In the classroom, somehow, we have taught our students that bias is bad. We teach them that every argument has a counterargument; we insist that they address the counterargument in their writing; we pretend that both sides of every argument should be given equal value and airtime. We demand “objectivity” in their writing and in their sources; we have taught them that what they find online must be “unbiased.”  We insist that information with bias cannot be used when they are researching. In essence, we have told them that bias is bad.


But let’s take a step back for a moment, and consider the ridiculousness of what we are teaching. As an example: if we are asking our students to research child abuse, should they search only for unbiased information? Is there a pro/con site on child abuse? Should they present the counterarguments for rebuttal? If they are to create a meaningful and well-researched piece on child abuse, should this be done without bias?


Here’s the thing: bias just IS. It’s not good.
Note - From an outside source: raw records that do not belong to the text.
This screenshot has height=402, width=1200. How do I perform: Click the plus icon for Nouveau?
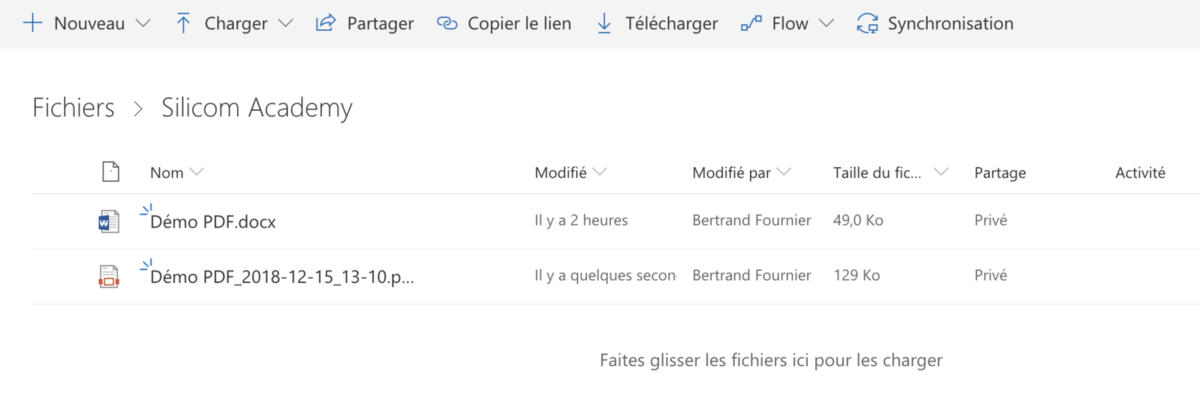32,23
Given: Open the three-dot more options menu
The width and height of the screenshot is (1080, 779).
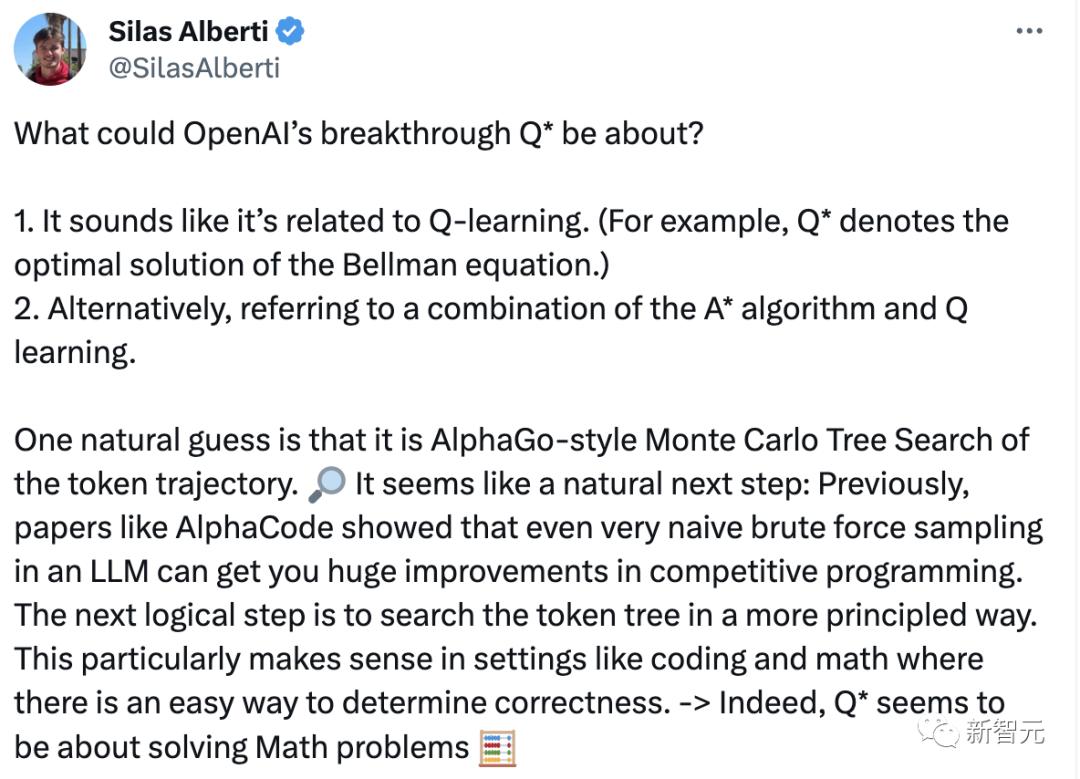Looking at the screenshot, I should (x=1028, y=32).
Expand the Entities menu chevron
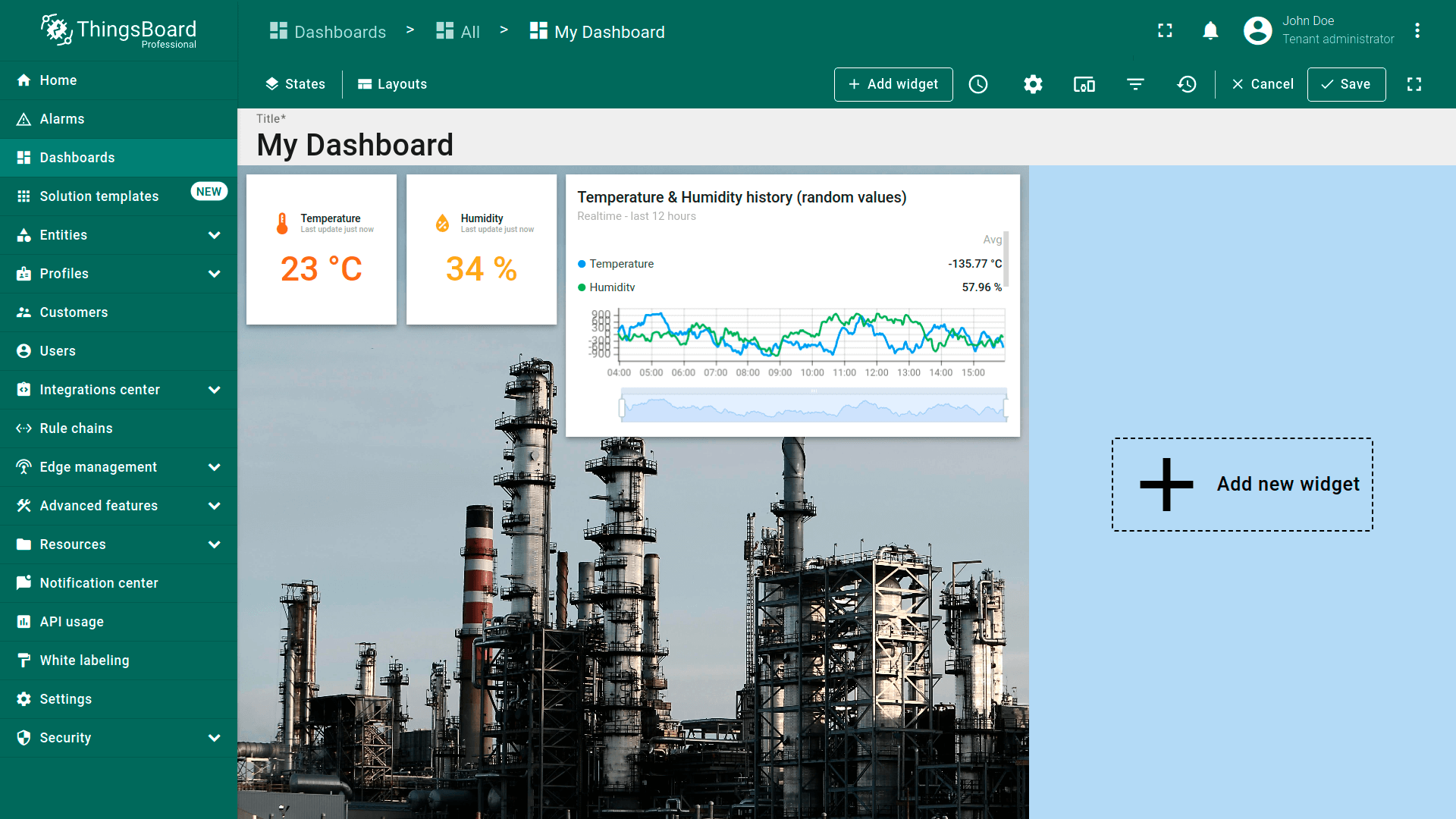 tap(215, 235)

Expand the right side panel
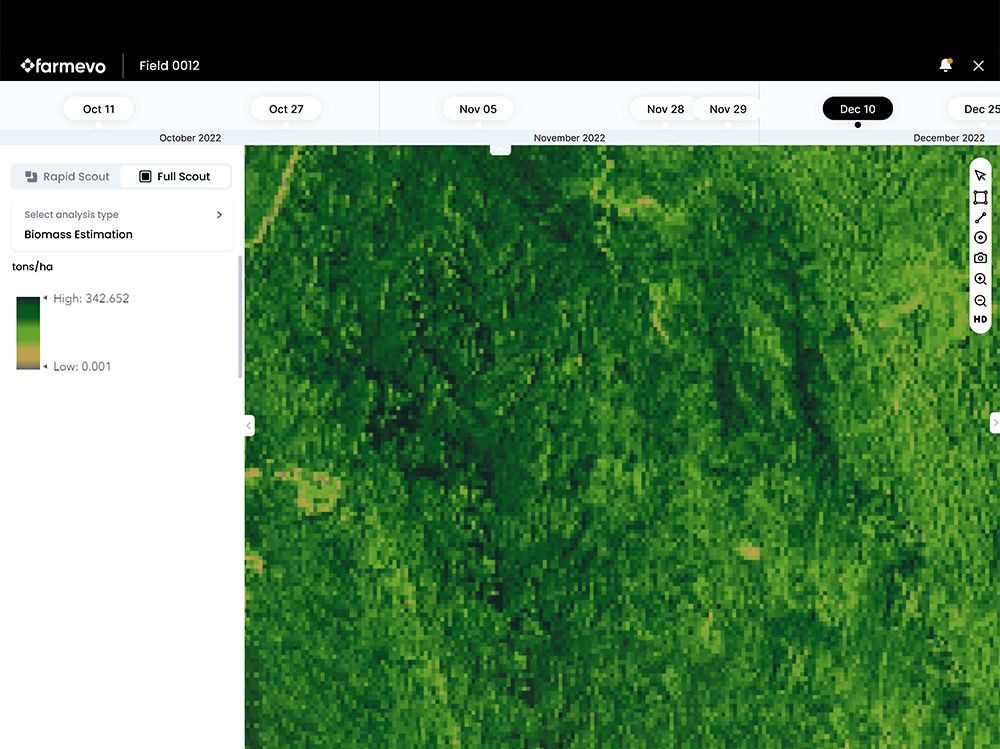994,423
It’s not bad. It just IS. And there is no way for us to be “unbiased” or for a jury to be without bias, or for a textbook or a piece of canonical literature or an informational text or a journalist’s article about an event to be written without bias. We are all biased in every single aspect of our lives. Our biases are the lenses through which we view the world. Our upbringing, our peers, our religious, social, and cultural beliefs, our race, our gender, our age, our socio-economic status, our nationalism, and the micro-aggressions we experience and we internalize...these are our lenses of bias through which we view the world. We cannot escape our biases.


But we CAN be aware of them, and we can be highly cognizant of our worldviews and of the sources we find that corroborate our worldviews. And we MUST be aware of the biases that exist in all aspects of our lives. Instead of fruitlessly searching for “unbiased information,” we must unpack the biases of the information we find, measure that information against our understanding of the world, and use that information to broaden our horizons.

We are doing our children and our students and ourselves a disservice if we continue to pretend that information without bias exists. We need to stop deceiving ourselves with the belief that every argument has a counterargument that is equally valid. We need to stop giving airtime to “the other side” so that we can feel good about our own research and journalism and present ourselves as “fair and balanced.” Our biases are what make us uniquely us; it is only in recognizing our own biases and challenging them, and simultaneously recognizing the biases in others, that we can begin to have intelligent and informed conversations about our world.